I wondered if he was trying to make me feel bad for Royal—to cut the guy some slack even if he hated me. Well… it was working.
He shook his head, like he knew I wasn’t getting it.
“That’s part of the process, Beau. I haven’t experienced it. I can’t tell you what it feels like. But it’s a part of the process.”
And then I understood what he was telling me.
He was perfectly still again. I put my arm behind my head and stared up at the ceiling.
If… if ever, someday, Edythe wanted me that way… what would that mean for Mom? What would that mean for Charlie?
There were so many things to think about. Things I didn’t even know I didn’t know to think about.
But some things seemed obvious. For whatever reason, Edythe didn’t want me thinking about any of this. Why? It hurt my stomach when I tried to come up with an answer to that question.
Then Archie sprang to his feet.
I looked up at him, startled by the sudden movement, then alarmed again when I saw his face.
It was totally blank—empty, his mouth half open.
Then Jessamine was there, gently pushing him back into the chair.
“What do you see?” she asked in a low, soothing voice.
“Something’s changed,” Archie said, even more quietly.
I leaned closer.
“What is it?”
“A room. It’s long—there are mirrors everywhere. The floor is wood. The tracker is in the room, and she’s waiting. There’s a gold stripe across the mirrors.”
“Where is the room?”
“I don’t know. Something is missing—another decision hasn’t been made yet.”
“How much time?”
“It’s soon. She’ll be in the mirror room today, or maybe tomorrow. It all depends. She’s waiting for something.” His face went blank again. “And she’s in the dark now.”

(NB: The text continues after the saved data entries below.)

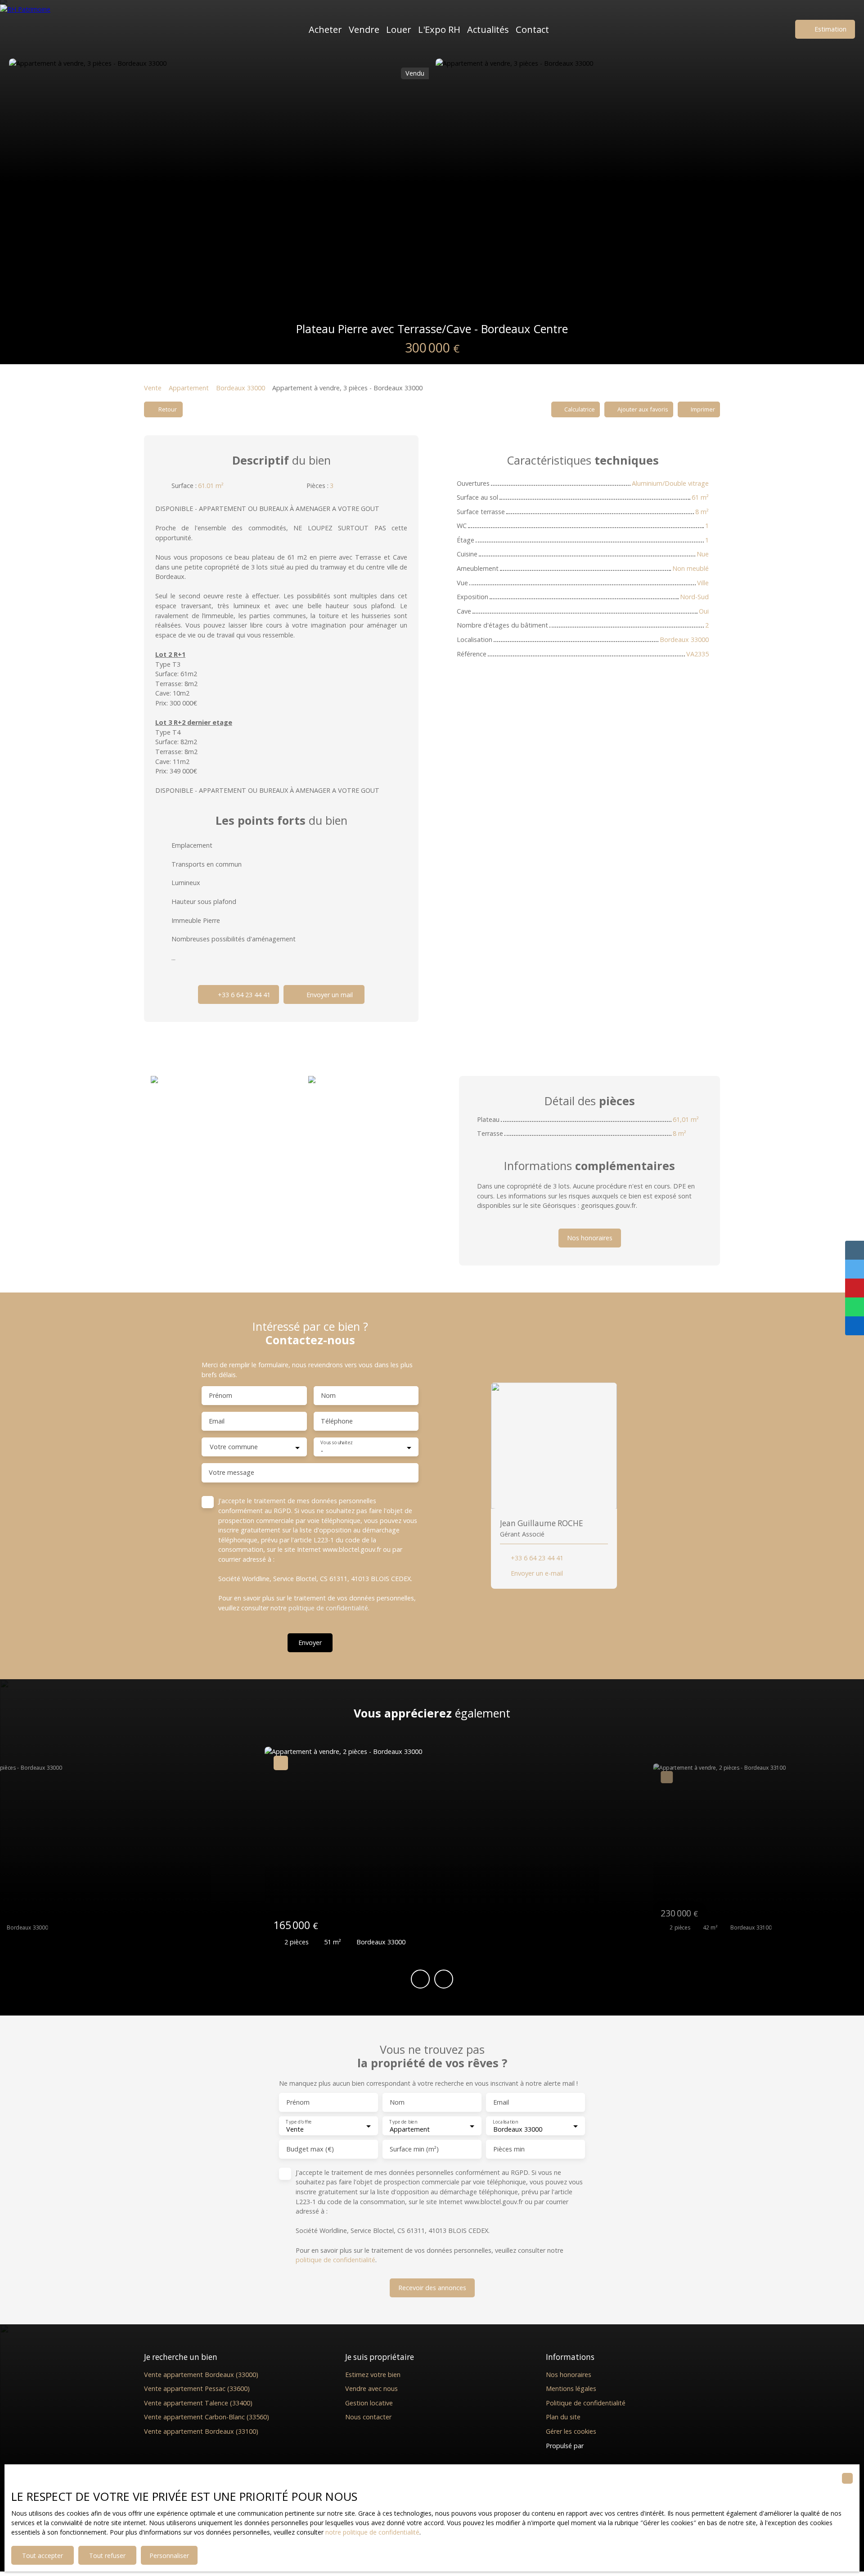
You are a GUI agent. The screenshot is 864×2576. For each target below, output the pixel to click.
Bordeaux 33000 (240, 388)
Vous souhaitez (336, 1443)
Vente (153, 388)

Jessamine’s voice was calm, methodical. “What is she doing?”
“She’s watching TV… no, she’s running a VCR, in the dark, in another place.”
“Can you see where she is?”
“No, the space is too dark.”
“And the mirror room, what else is there?”
“Just the mirrors, and the gold. It’s a band, around the room. And there’s a black table with a big stereo, and a TV. She’s touching the VCR there, but she doesn’t watch the way she does in the dark room. This is the room where she waits.” His eyes drifted, then focused on Jessamine’s face.
“There’s nothing else?”
He shook his head. They looked at each other, motionless.
“What does it mean?” I asked.
Neither of them answered for a moment, then Jessamine looked at me.
“It means the tracker’s plans have changed. She’s made a decision that will lead her to the mirror room, and the dark room.”
“But we don’t know where those rooms are?”
“No.”
“But we do know that she won’t be in the mountains north of Washington, being hunted. She’ll elude them.” Archie’s voice was bleak.
He picked up the phone just as it vibrated.
“Carine,” he said. And then he glanced at me. “Yes.” He listened for another long moment, then said, “I just saw her.” He described the vision like he had for Jessamine. “Whatever made her take that plane… it was leading her to those rooms.” He paused. “Yes.”